When police raided the teen’s home, they found a hand-drawn diagram of a school building with “prime targets” marked with an X, including staff offices, and arrows to show planned movements along corridors.
Detectives were tipped off to the teen’s “confrontational” posts on social media and searched their home, where they found documents the student had written including one titled “Note to investigator”.
It was a letter in which the student described themself as a “terrorist”, explained their actions and outlined the steps taken to prepare for the shooting, such as the collection of ammunition.
“Of concern to the police is that the equipment necessary to carry out [the] plans had been obtained by the defendant and located at the address,” the police wrote in a summary of facts, noting the firearms, ammunition, explosives, clothing, knives and sketches of the school.
The purported “terrorist attack” plan was discovered only after members of the public tipped off the police about the social media posts.
These comments referred to blowing up a school and executing a shooting, as well as posting increasingly “inflammatory and extreme views”.
Following the arrest last year, the student’s peers told police the 17-year-old made comments about “blowing up” the school stage and shooting people in assembly.
The police also seized electronic devices in the student’s home such as a laptop, iPad and gaming devices.
They found hundreds of images of female children wearing bikinis, or in sexual poses, or being sexually abused.
The pupil was charged with unlawful possession of the Mossberg shotgun and unlawful possession of an AR-15 semiautomatic rifle.
The home-made bombs were powerful enough to blow off someone’s hand, according to a Defence Force bomb disposal expert.
The student admitted making them, and setting one off in an abandoned building.
A charge of unlawful possession of explosives was also laid, as well as 19 counts of possession of objectionable material, in relation to images of young girls found on the computer.

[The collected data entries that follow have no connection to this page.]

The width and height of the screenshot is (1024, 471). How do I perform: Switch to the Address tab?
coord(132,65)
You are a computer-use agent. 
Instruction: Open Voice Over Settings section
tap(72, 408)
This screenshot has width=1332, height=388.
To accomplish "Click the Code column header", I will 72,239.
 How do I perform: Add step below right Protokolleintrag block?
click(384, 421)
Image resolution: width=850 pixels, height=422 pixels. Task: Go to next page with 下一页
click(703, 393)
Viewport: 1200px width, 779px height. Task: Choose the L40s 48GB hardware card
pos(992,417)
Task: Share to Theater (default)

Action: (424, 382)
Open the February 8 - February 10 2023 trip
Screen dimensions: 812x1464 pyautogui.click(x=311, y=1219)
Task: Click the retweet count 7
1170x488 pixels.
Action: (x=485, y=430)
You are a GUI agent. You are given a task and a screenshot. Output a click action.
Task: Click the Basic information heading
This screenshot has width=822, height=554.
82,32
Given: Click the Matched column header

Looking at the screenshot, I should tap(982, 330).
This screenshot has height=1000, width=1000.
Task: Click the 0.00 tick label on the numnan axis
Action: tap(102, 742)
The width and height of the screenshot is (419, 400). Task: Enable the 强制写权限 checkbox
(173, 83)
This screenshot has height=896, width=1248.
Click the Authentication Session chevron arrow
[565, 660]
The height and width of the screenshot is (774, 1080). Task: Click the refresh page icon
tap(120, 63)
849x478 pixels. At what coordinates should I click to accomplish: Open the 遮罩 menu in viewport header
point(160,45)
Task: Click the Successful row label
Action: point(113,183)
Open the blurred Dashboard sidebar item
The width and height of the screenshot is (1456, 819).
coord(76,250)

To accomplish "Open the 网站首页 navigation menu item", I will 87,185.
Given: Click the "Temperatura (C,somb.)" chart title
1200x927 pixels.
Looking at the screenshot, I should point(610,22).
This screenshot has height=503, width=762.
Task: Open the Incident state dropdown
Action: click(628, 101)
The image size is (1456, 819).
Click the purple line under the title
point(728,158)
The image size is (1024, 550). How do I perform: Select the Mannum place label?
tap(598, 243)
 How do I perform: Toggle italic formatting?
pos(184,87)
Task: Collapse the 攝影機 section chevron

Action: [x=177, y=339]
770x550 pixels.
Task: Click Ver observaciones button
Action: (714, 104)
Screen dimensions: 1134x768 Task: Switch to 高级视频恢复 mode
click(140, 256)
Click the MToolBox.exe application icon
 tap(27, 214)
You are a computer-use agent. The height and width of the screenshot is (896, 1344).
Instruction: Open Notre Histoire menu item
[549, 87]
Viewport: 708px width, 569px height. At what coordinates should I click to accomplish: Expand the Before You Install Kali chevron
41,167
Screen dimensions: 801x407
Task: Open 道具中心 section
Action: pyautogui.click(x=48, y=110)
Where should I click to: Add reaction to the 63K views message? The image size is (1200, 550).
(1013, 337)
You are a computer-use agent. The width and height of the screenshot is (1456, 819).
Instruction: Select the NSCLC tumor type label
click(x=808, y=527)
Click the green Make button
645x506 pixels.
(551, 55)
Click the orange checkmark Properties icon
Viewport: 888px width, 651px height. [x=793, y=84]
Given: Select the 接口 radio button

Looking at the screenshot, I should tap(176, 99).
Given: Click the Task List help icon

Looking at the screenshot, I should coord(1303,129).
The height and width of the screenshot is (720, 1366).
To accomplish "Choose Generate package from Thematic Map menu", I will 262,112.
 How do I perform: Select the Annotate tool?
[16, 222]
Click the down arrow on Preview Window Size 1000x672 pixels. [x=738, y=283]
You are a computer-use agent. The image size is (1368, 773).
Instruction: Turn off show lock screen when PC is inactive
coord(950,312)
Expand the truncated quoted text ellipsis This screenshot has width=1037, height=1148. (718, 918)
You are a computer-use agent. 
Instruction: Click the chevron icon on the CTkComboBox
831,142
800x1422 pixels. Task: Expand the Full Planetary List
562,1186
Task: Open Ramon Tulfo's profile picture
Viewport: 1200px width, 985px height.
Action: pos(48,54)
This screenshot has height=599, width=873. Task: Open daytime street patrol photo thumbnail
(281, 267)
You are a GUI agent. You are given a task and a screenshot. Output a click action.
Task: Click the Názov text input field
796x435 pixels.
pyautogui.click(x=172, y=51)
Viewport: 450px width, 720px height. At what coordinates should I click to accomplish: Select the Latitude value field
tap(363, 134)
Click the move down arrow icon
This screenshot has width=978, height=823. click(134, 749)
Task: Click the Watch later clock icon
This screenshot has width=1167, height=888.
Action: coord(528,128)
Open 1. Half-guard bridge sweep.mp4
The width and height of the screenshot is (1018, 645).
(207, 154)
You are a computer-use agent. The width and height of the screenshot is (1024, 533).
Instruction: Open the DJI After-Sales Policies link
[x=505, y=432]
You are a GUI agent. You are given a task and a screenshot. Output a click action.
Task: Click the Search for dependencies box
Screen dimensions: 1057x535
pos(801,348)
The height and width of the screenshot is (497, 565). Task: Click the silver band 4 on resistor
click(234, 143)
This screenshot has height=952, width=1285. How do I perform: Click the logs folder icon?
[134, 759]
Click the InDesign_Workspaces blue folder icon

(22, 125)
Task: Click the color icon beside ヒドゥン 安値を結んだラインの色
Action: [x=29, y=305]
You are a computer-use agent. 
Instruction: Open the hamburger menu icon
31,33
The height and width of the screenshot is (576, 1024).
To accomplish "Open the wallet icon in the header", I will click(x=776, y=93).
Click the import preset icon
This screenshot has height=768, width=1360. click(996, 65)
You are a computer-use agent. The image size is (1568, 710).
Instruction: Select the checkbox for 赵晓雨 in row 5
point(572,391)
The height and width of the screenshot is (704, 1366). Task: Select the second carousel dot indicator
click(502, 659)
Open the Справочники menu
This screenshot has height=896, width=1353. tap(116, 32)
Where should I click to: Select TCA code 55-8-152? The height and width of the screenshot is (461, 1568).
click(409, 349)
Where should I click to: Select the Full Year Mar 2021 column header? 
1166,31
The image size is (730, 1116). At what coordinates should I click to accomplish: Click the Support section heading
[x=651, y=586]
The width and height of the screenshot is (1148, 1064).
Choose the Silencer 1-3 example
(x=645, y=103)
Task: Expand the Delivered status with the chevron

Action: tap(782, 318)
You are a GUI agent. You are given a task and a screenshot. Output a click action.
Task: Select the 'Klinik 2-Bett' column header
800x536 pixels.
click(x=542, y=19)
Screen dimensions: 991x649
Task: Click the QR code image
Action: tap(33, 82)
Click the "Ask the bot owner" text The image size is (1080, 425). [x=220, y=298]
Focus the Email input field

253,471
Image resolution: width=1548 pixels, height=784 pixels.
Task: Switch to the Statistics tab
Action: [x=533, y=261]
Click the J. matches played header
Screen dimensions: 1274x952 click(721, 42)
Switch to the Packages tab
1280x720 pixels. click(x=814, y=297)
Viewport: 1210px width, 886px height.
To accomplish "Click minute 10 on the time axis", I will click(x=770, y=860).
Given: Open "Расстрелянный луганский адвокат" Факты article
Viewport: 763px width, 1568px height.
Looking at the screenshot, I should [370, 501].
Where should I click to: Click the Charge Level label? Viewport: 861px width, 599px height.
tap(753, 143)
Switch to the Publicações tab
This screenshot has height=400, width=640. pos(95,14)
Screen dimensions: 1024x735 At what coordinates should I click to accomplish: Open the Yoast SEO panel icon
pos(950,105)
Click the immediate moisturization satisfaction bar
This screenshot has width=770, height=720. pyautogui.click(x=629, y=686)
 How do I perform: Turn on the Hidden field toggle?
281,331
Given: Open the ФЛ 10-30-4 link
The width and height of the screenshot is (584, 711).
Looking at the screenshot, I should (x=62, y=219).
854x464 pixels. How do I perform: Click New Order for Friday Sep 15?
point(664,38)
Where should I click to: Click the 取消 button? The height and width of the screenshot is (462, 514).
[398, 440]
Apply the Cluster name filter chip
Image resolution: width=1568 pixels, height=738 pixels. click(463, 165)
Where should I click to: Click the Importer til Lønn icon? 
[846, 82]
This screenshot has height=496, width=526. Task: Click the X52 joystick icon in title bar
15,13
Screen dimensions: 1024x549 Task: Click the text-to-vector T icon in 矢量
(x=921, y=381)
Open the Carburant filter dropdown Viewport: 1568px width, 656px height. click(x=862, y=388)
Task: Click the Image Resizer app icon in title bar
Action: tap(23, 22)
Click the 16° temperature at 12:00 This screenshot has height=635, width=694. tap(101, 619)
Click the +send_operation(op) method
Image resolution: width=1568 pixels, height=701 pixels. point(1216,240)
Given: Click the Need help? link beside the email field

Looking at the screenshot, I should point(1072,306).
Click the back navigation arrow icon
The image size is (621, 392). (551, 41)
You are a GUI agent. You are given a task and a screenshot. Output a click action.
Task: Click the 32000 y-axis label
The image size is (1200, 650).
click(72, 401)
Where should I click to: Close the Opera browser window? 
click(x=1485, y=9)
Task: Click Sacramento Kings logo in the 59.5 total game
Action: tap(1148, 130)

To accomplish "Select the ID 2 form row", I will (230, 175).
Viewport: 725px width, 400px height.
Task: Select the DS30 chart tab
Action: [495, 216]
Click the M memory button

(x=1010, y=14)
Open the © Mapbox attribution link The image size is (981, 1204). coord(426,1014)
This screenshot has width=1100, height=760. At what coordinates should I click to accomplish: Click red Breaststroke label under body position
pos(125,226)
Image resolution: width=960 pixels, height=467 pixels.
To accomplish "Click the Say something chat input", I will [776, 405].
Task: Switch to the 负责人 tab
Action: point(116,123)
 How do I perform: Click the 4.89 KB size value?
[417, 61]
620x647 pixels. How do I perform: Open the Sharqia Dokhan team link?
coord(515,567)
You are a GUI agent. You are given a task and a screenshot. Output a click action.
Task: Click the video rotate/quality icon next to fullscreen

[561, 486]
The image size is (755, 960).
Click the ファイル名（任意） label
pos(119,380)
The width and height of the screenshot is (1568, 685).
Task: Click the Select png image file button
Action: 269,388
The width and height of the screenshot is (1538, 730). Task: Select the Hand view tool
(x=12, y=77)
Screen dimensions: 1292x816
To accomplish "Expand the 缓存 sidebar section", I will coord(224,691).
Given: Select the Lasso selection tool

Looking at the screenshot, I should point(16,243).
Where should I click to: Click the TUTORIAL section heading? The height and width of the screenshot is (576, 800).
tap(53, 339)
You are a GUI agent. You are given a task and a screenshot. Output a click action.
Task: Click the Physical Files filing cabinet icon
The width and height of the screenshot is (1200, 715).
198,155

Now 18-years-old, the young person pleaded guilty to the charges and was sentenced last December in the Nelson District Court to six months’ community detention and two years of intensive supervision, with 15 strict conditions.
The former student’s movements are monitored by GPS, they cannot use internet-capable devices, and must attend counselling and therapy sessions with clinical professionals.
“I have done, and others who are trying to help you have done, what they can. It is now over to you. I wish you good luck,” Judge David Ruth said in his closing remarks at the sentencing hearing in December.
In later seeking an order for permanent name suppression, the pupil’s defence lawyer, Robert Lithgow, QC, said the progress his client had made during rehabilitation would unravel if their identity was made public.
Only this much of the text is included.